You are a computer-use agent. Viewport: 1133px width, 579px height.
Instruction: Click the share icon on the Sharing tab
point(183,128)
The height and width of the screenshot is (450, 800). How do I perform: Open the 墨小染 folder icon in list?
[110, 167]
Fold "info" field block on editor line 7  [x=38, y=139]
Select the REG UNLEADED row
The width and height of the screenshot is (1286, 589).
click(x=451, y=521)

==

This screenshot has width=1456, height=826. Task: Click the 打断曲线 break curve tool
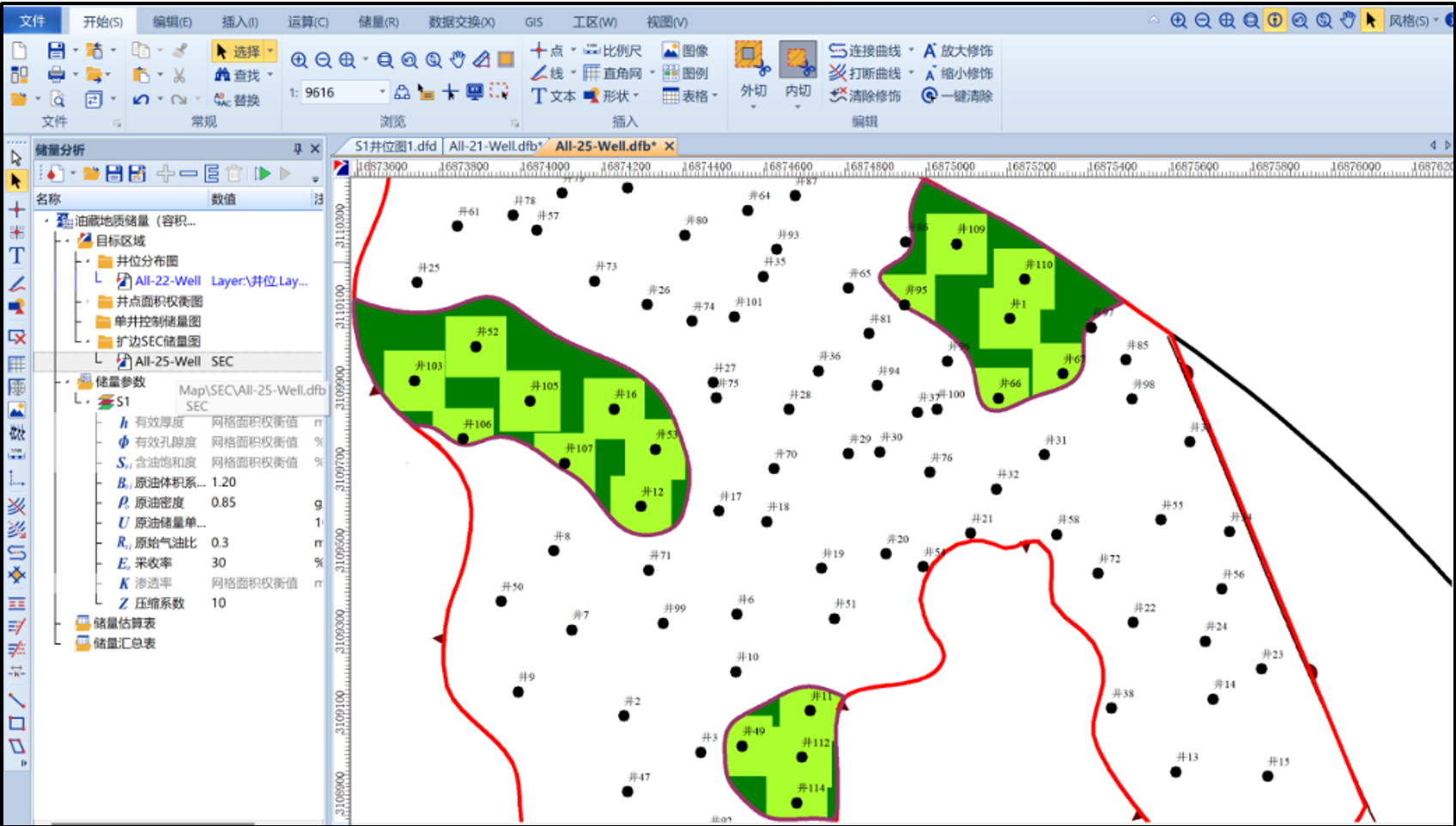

* * *

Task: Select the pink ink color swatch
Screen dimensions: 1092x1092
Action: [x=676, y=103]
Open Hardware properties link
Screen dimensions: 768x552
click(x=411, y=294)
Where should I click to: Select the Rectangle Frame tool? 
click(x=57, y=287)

# GIVEN EXERCISE
Put the listing from the line with "You are a computer-use" to the line with "click(x=451, y=521)" into a two-column CSV with the headers input and output. Use one row per answer, with the text that precedes that answer under input and the answer under output, each field in quotation marks and any line breaks replaced by spaces.

# SOLUTION TO THIS EXERCISE
input,output
"You are a computer-use agent. Viewport: 1133px width, 579px height. Instruction: Click the share icon on the Sharing tab","point(183,128)"
"The height and width of the screenshot is (450, 800). How do I perform: Open the 墨小染 folder icon in list?","[110, 167]"
"Fold ""info"" field block on editor line 7","[x=38, y=139]"
"Select the REG UNLEADED row The width and height of the screenshot is (1286, 589).","click(x=451, y=521)"